Salvo ove altrimenti indicato, questo blog contiene testi originali di Adriano Ercolani e Daniele Capuano



sabato 6 febbraio 2010

Edipo a se stesso nell'esodo da Tebe


A Elena Bono Διονυσοδότηι,
con gratitudine e devota amicizia.

Der König Oedipus hat ein Auge zuviel vieleicht.
FRIEDRICH HÖLDERLIN


Conoscere se stessi
è patire gli dèi.
Il demone che salta
sul tuo collo e lo adunghia
il fardello di stridori
che ti consegnò la Pizia
l’occhio che tendeva l’agguato
al tuo naufrago ventre:
come tutto, tutto il peso
di un concepimento immaginario
che solo vento genera
per nodo dopo nodo
ricominciare a nausearti
come i brancicamenti nella tenebra
l’intimità violenta
con la tua attorta radice
lo sciogliersi della presa in barlumi
prima d’un’altra presa
le voci spezzate
che non ti sembrarono il tuo nome
come le ripetizioni
ottuse e furibonde
le svolte sempre uguali ed impossibili
il deserto di segni rigoglioso
come tutto si fa strada ad aprire
qualcosa nella notte
e nel giorno – un lume
nella notte una cecità
nel giorno – un orrore
geloso e devoto, una
tenerezza che da lontano
già ti accoglieva, una piaga
di tempo lì dove è chiuso
e soffocato lo spazio.

Hai pagato
tutto, ed ora
si comincia – ora che tutto
è finito, oscenamente.

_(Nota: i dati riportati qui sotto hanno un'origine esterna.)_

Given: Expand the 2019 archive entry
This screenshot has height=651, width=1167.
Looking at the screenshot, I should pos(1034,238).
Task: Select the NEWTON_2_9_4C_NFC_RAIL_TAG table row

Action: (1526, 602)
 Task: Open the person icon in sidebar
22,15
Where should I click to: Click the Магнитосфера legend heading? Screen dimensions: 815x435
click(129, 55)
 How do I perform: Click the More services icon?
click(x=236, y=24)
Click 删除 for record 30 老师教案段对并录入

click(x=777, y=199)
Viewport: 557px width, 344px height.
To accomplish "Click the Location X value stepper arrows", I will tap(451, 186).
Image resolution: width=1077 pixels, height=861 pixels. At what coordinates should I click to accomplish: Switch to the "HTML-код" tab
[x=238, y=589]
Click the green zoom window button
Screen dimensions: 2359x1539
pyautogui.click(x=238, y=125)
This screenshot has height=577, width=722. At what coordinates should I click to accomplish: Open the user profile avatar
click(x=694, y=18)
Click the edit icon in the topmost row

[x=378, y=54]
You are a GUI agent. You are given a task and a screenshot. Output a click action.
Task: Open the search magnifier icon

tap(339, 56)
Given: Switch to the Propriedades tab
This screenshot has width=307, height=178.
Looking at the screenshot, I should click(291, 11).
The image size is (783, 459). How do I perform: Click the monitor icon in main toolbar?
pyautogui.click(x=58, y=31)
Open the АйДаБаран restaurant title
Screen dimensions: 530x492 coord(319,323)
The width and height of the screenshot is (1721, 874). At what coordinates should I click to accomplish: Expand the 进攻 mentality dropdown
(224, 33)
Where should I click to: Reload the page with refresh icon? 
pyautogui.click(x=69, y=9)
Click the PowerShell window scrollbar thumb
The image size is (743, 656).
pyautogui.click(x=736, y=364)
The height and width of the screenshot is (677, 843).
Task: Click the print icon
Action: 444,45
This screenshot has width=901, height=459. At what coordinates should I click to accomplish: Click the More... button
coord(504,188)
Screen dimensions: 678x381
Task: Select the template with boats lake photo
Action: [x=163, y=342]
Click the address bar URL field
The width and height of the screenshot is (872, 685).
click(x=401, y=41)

Hai
guadagnato qualcosa
nell’ombra soffocata a mezzogiorno
nei lucori d’alga a notte fonda
ti sei pagato uno sguardo sepolto
di sfinge mutilata, un folgorante
scarto di serpe nei tuoi passi ciechi,
nei tuoi passi malcerti, un’aurora
di lampeggiamenti dolorosi, di sterminati
ed esatti lamenti.
Hai conosciuto te stesso
in questa qui, cui non sai dare un nome,
eppure la chiami, se puoi, dolcemente,
l’ombra fedele che va ereditando
e guadagnando il tuo stigma, l’ignoranza,
la cecità del nome: il difficile amore
di sperdutezza. Sei stato conosciuto,
vecchio osceno. Eccoti – hai ricevuto
l’immeritata, la tua. Liberamente
hai al tuo fianco Antigone, alla fine.